Pixel coordinate grounding data:

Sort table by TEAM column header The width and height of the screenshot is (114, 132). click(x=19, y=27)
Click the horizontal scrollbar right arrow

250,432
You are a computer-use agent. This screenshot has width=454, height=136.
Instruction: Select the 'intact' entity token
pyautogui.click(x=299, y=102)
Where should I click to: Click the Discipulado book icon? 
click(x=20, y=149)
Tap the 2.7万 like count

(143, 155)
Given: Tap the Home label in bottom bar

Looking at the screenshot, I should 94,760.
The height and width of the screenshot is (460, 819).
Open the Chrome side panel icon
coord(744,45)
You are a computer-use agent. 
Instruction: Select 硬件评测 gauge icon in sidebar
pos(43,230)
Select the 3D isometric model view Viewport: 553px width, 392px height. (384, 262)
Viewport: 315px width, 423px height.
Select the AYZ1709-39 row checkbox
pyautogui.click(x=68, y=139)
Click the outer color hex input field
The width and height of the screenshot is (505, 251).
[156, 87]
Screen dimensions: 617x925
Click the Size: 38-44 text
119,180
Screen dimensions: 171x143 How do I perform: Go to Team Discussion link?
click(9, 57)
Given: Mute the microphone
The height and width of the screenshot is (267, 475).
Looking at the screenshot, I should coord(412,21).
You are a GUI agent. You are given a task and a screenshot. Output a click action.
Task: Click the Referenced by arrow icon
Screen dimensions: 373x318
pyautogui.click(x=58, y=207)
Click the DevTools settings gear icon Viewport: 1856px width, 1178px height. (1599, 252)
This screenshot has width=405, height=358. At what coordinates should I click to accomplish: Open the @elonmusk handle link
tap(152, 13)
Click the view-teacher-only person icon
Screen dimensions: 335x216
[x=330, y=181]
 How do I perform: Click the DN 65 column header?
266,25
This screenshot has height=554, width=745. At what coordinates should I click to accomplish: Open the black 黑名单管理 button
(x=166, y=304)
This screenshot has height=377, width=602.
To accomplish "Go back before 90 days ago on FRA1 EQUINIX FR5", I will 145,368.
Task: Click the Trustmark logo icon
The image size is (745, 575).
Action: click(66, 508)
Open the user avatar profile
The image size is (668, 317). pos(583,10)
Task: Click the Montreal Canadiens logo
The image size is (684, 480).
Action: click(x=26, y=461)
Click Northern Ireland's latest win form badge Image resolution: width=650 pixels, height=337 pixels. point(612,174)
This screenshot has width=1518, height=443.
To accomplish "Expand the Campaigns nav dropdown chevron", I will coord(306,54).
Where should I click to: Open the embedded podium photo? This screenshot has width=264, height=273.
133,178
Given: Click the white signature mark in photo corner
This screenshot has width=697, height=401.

- **TASK DESCRIPTION**: Complete, exact output of the records is expected.

- **REPLY TO THE TASK**:
Sort table by TEAM column header The width and height of the screenshot is (114, 132). click(x=19, y=27)
Click the horizontal scrollbar right arrow

250,432
You are a computer-use agent. This screenshot has width=454, height=136.
Instruction: Select the 'intact' entity token
pyautogui.click(x=299, y=102)
Where should I click to: Click the Discipulado book icon? 
click(x=20, y=149)
Tap the 2.7万 like count

(143, 155)
Given: Tap the Home label in bottom bar

Looking at the screenshot, I should 94,760.
The height and width of the screenshot is (460, 819).
Open the Chrome side panel icon
coord(744,45)
You are a computer-use agent. 
Instruction: Select 硬件评测 gauge icon in sidebar
pos(43,230)
Select the 3D isometric model view Viewport: 553px width, 392px height. (384, 262)
Viewport: 315px width, 423px height.
Select the AYZ1709-39 row checkbox
pyautogui.click(x=68, y=139)
Click the outer color hex input field
The width and height of the screenshot is (505, 251).
[156, 87]
Screen dimensions: 617x925
Click the Size: 38-44 text
119,180
Screen dimensions: 171x143 How do I perform: Go to Team Discussion link?
click(9, 57)
Given: Mute the microphone
The height and width of the screenshot is (267, 475).
Looking at the screenshot, I should coord(412,21).
You are a GUI agent. You are given a task and a screenshot. Output a click action.
Task: Click the Referenced by arrow icon
Screen dimensions: 373x318
pyautogui.click(x=58, y=207)
Click the DevTools settings gear icon Viewport: 1856px width, 1178px height. (1599, 252)
This screenshot has width=405, height=358. At what coordinates should I click to accomplish: Open the @elonmusk handle link
tap(152, 13)
Click the view-teacher-only person icon
Screen dimensions: 335x216
[x=330, y=181]
 How do I perform: Click the DN 65 column header?
266,25
This screenshot has height=554, width=745. At what coordinates should I click to accomplish: Open the black 黑名单管理 button
(x=166, y=304)
This screenshot has height=377, width=602.
To accomplish "Go back before 90 days ago on FRA1 EQUINIX FR5", I will 145,368.
Task: Click the Trustmark logo icon
The image size is (745, 575).
Action: click(66, 508)
Open the user avatar profile
The image size is (668, 317). pos(583,10)
Task: Click the Montreal Canadiens logo
The image size is (684, 480).
Action: click(x=26, y=461)
Click Northern Ireland's latest win form badge Image resolution: width=650 pixels, height=337 pixels. point(612,174)
This screenshot has width=1518, height=443.
To accomplish "Expand the Campaigns nav dropdown chevron", I will coord(306,54).
Where should I click to: Open the embedded podium photo? This screenshot has width=264, height=273.
133,178
Given: Click the white signature mark in photo corner
This screenshot has width=697, height=401.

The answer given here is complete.